EXERCISE PROMPT – Produce word for word the lines of the data below running from the one that has "Task: Click the proxy code block" to the one that has "The width and", inclusive, and no others.

EXTRACTED INFORMATION –
=== Begin Enclosure ===

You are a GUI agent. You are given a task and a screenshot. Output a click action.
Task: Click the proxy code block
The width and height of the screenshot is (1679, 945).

=== End Enclosure ===
=== Begin Enclosure ===

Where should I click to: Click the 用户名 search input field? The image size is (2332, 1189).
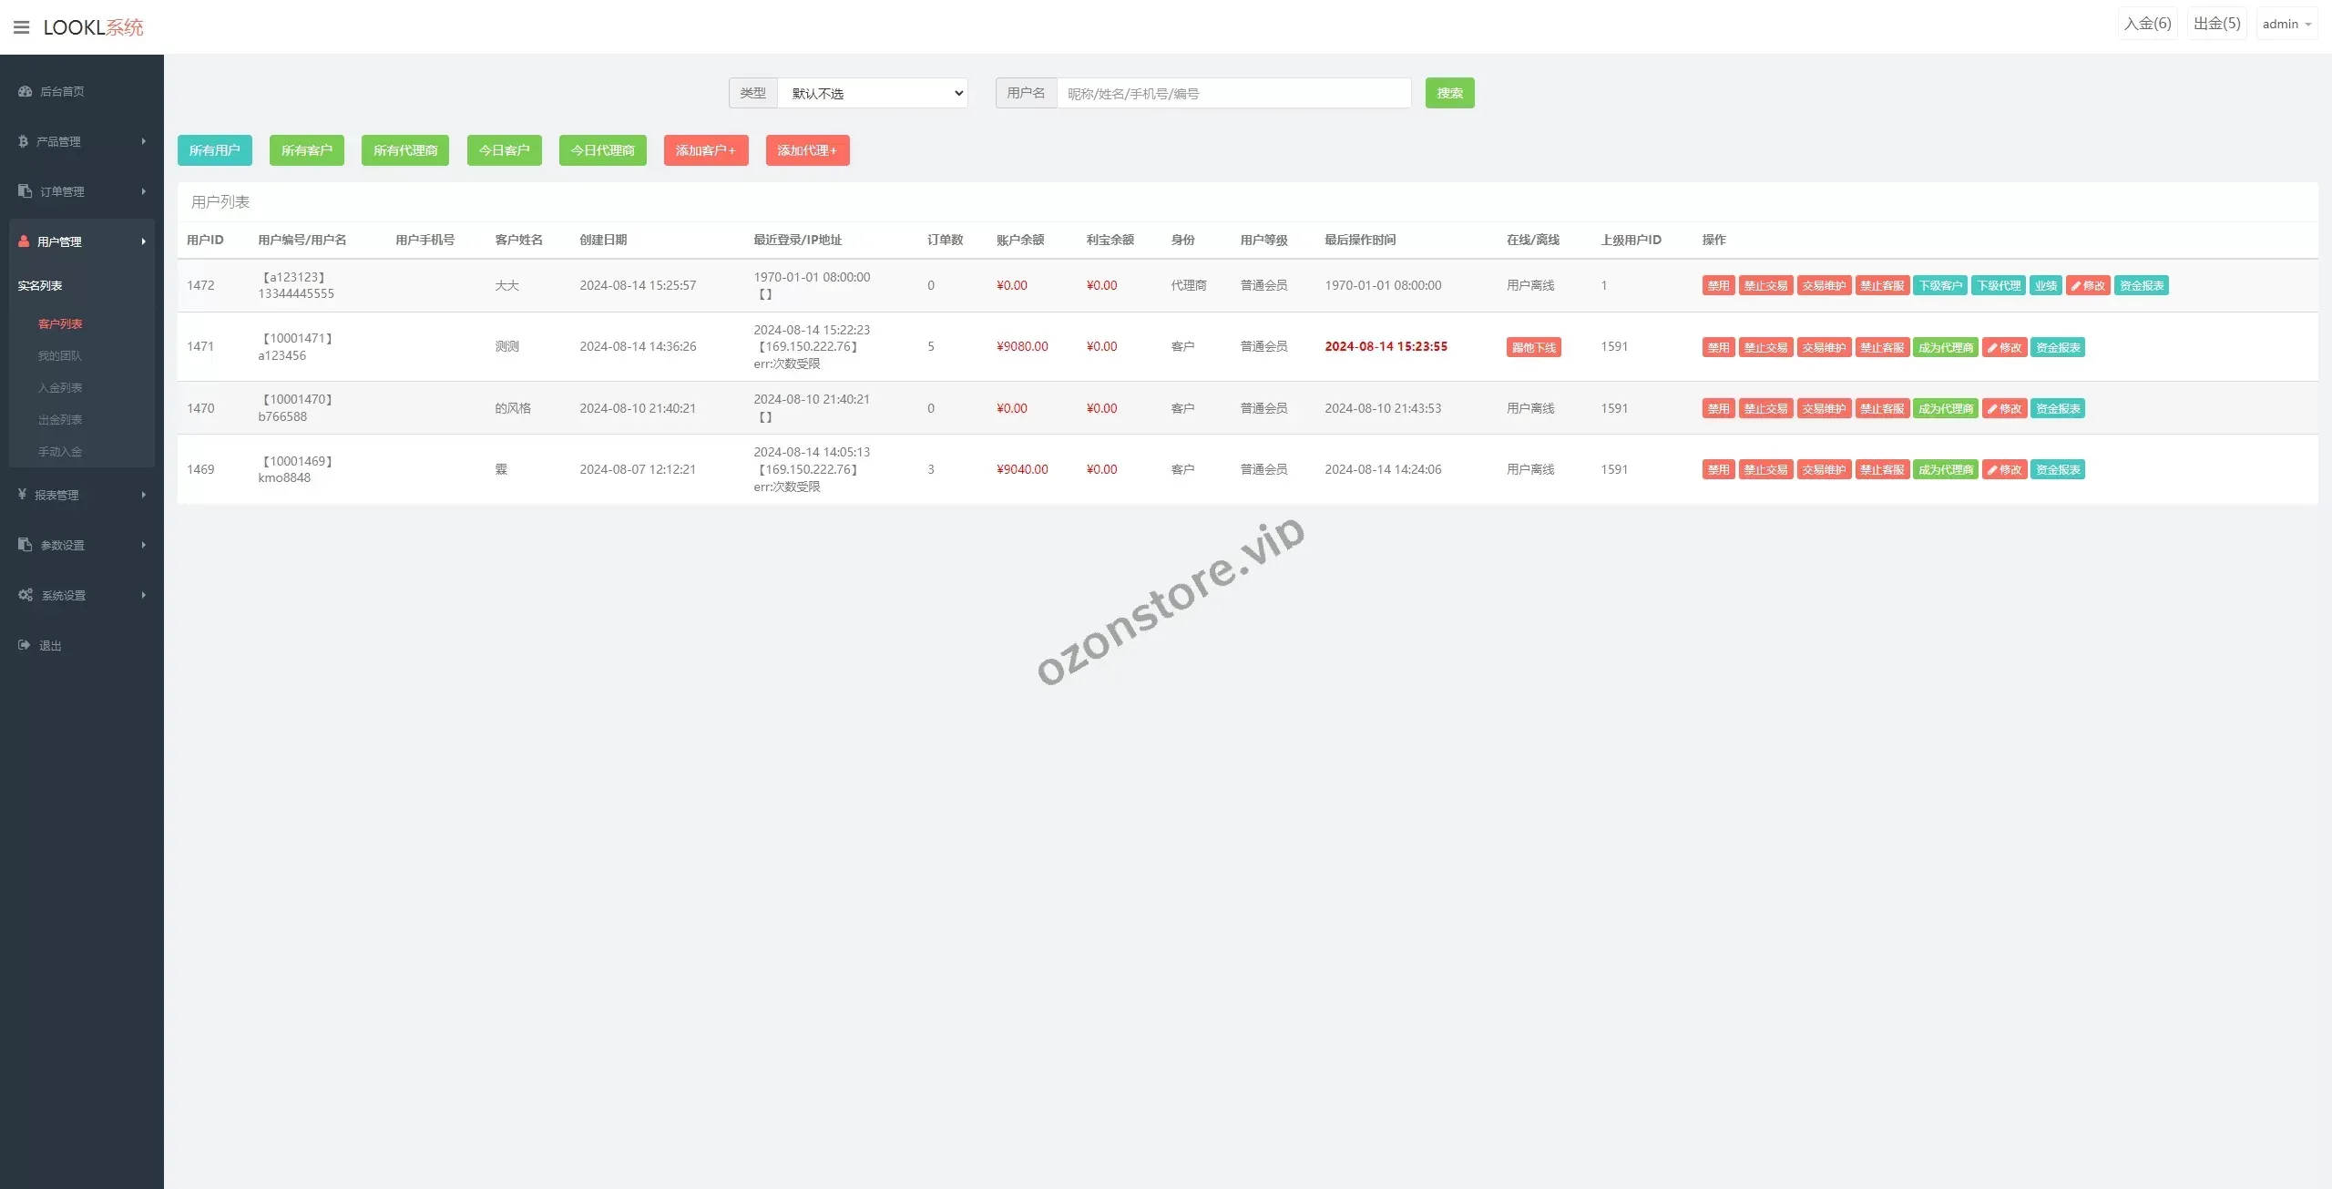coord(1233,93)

=== End Enclosure ===
=== Begin Enclosure ===

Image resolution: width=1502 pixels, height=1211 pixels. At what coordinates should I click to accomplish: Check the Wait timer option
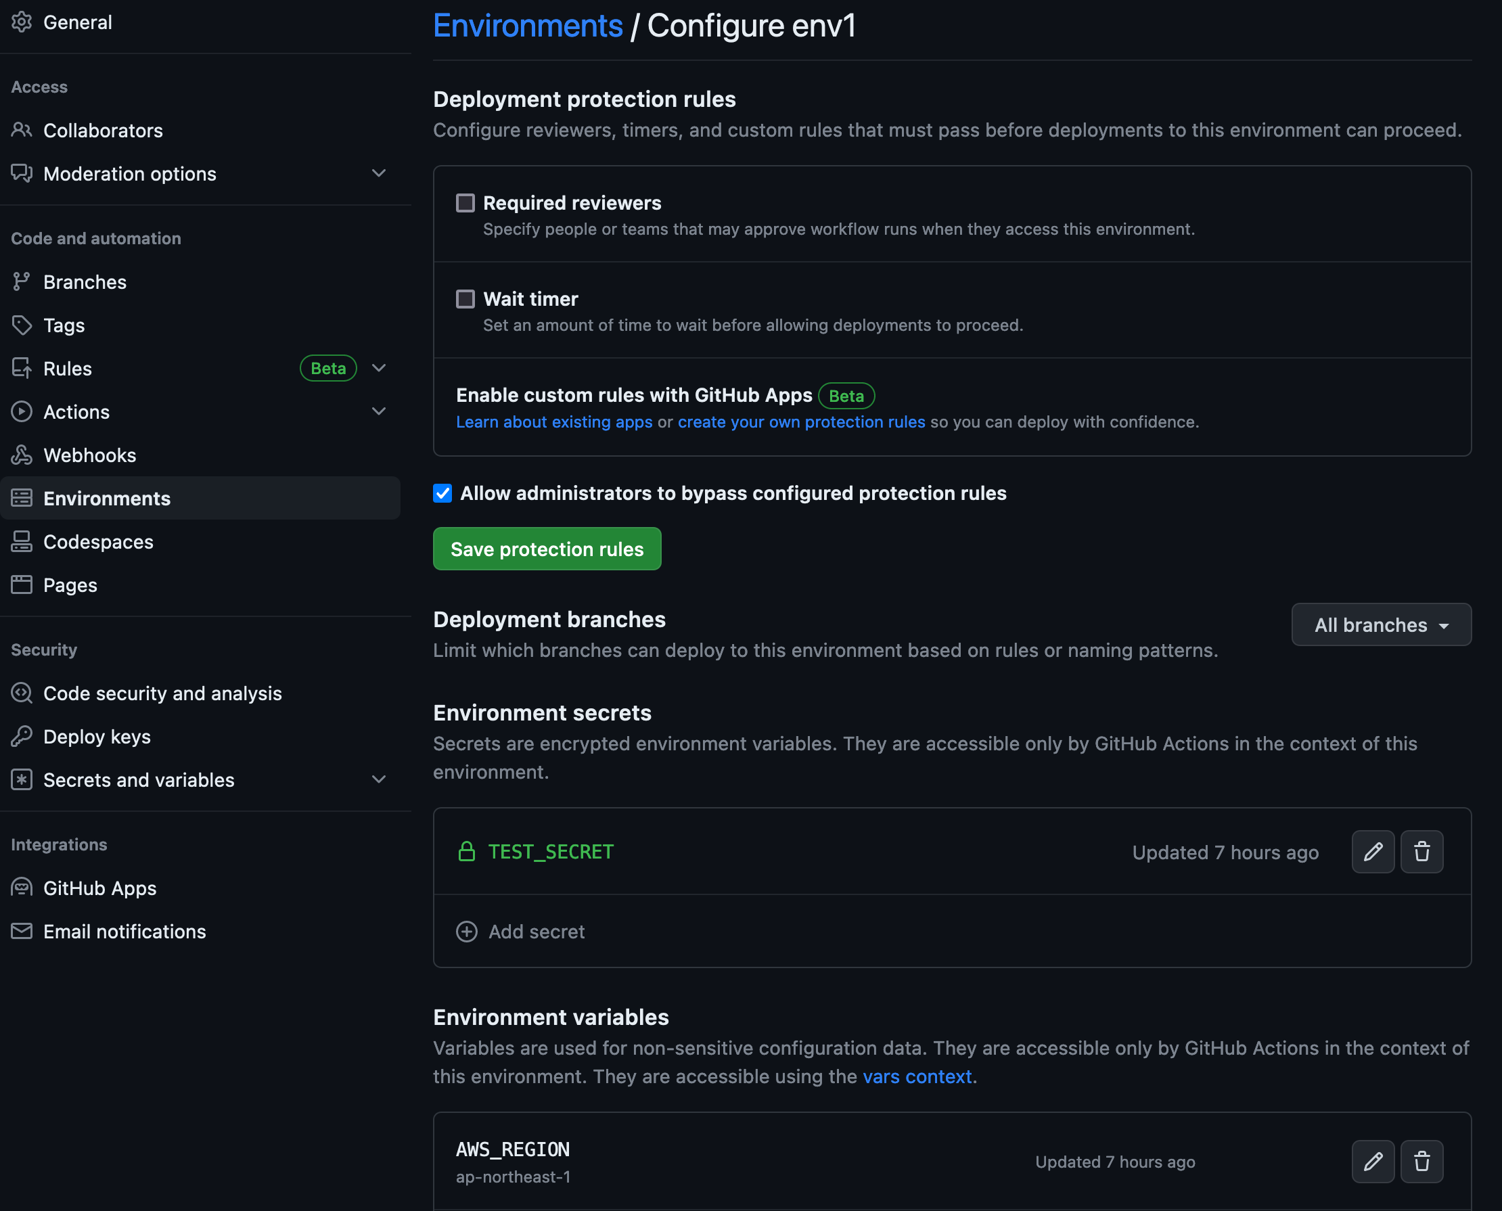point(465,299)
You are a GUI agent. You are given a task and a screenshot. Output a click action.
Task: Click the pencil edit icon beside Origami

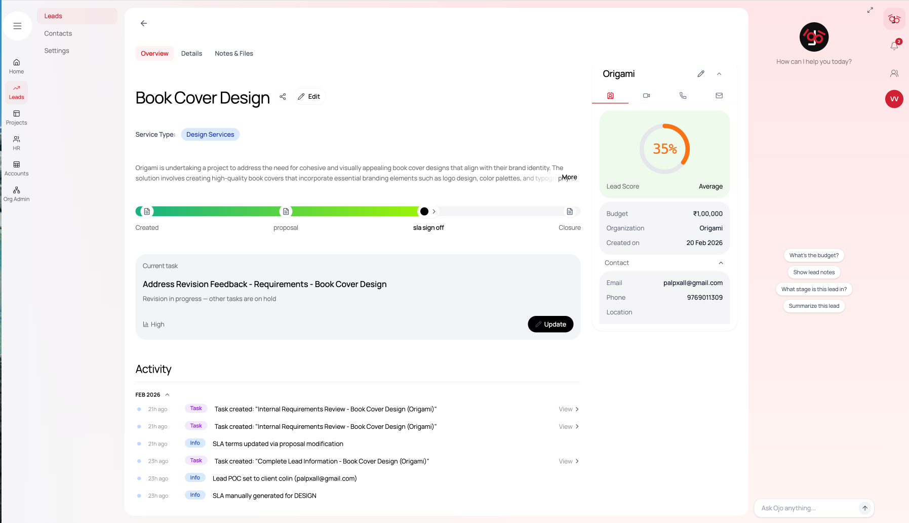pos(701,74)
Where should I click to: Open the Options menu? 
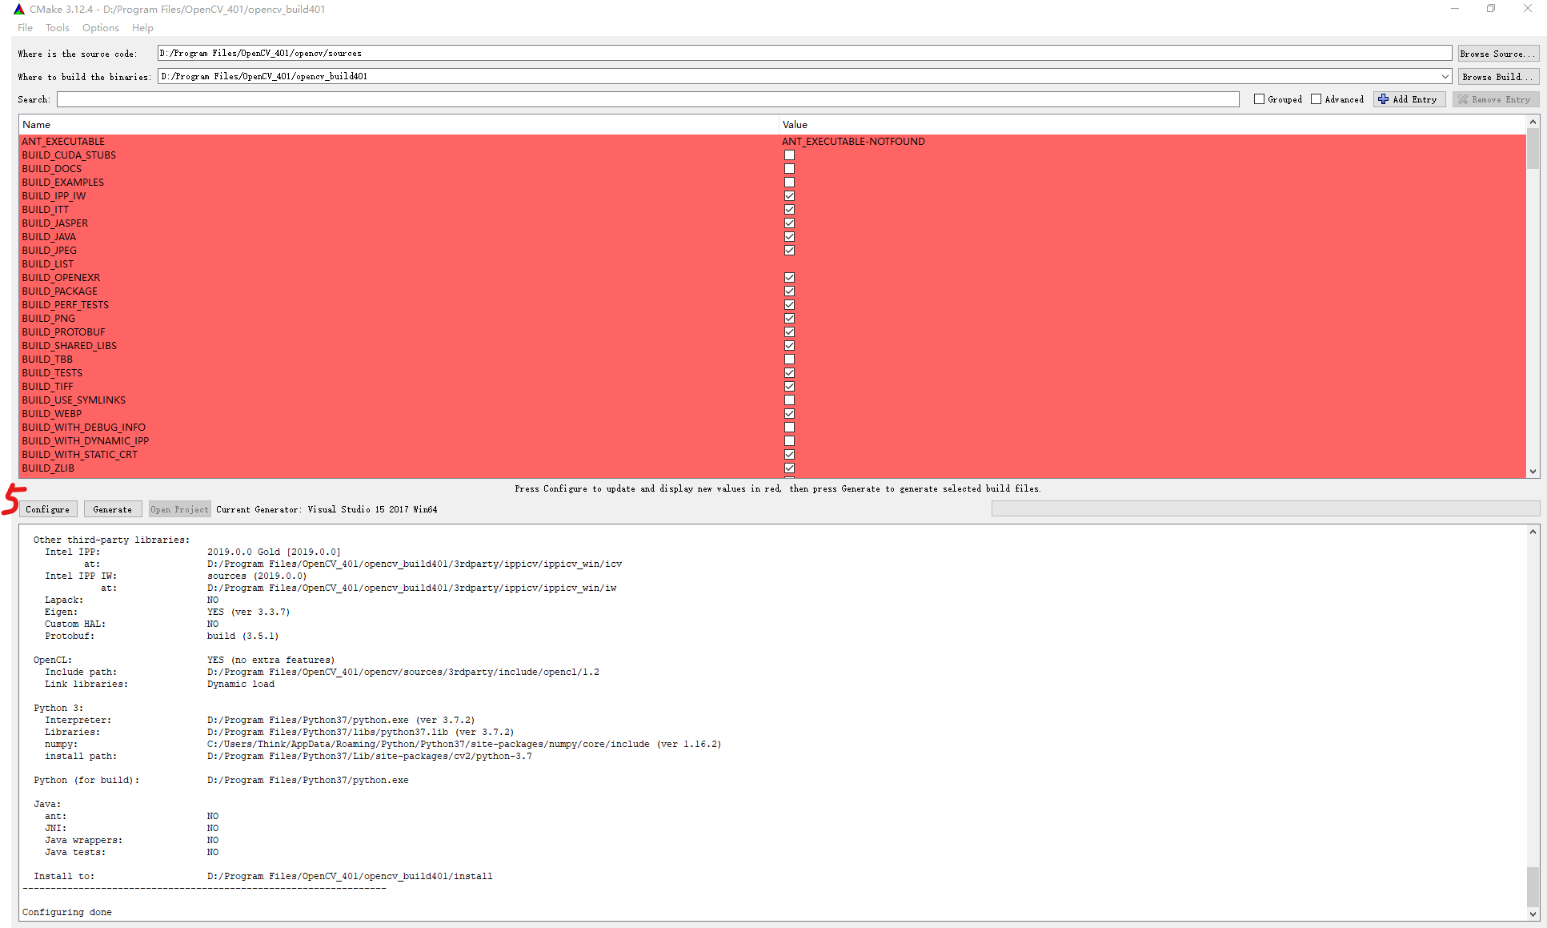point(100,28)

=== End Enclosure ===

TASK OUTPUT –
Task: Click the proxy code block
The width and height of the screenshot is (1679, 945).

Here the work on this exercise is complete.